The purpose of this iCASE studentship is to develop and validate cutting-edge spatial brain tissue proteomics technology for clinical application, using the latest mass spectrometry imaging (MSI) instruments.
The brain is the most complex organ of the human body. Most brain diseases are incurable. Translation of disease modifying therapies from model system to patient have failed, likely because the complex structural and biochemical composition of our brain remains poorly understood. Metabolites and proteins represent the ultimate effectors of intra- and inter-cellular signalling.
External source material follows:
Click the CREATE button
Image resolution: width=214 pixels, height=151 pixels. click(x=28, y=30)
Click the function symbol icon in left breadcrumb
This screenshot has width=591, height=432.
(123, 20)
Specifically, it is the spatial interaction of these signalling cascades that matters in the brain. The technological challenge, therefore, is not only to resolve the tissue specific molecular pathways in sufficient depth but also in spatial context. Mass Spectrometry Imaging (MSI) technology allows us to achieve this in an unbiased way. It has the potential to revolutionise tissue diagnostics. However, before this becomes reality, analytical challenges in sample preparation, throughput, data acquisition and interpretation must be solved, including integration with other tissue imaging modalities [1, 2]. This is the focus of the studentship.
The student will gain access to next-generation MSI instruments and analytical pipelines in academia and industry, benefit from access to highly annotated brain tissue samples linked to clinical trials and work with partners at the National Physical Laboratory.
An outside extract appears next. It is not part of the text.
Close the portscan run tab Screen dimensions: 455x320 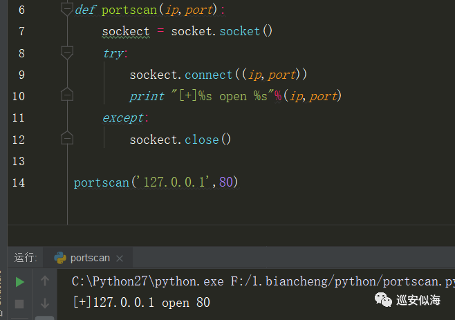point(120,258)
The studentship is ideally suited for a top graduate in biochemistry, bioengineering or medical sciences who is motivated by the opportunity to work at the interface of basic and applied science that has the prospect to revolutionise brain tissue diagnostics for precision medicine.
1. Porta Siegel, T., et al., Mass Spectrometry Imaging and Integration with Other Imaging Modalities for Greater Molecular Understanding of Biological Tissues. Mol Imaging Biol, 2018. 20(6): p. 888-901.
2. Davis, S., et al., Development of a Sensitive, Scalable Method for Spatial, Cell-Type-Resolved Proteomics of the Human Brain. J Proteome Res, 2019. 18(4): p. 1787-1795.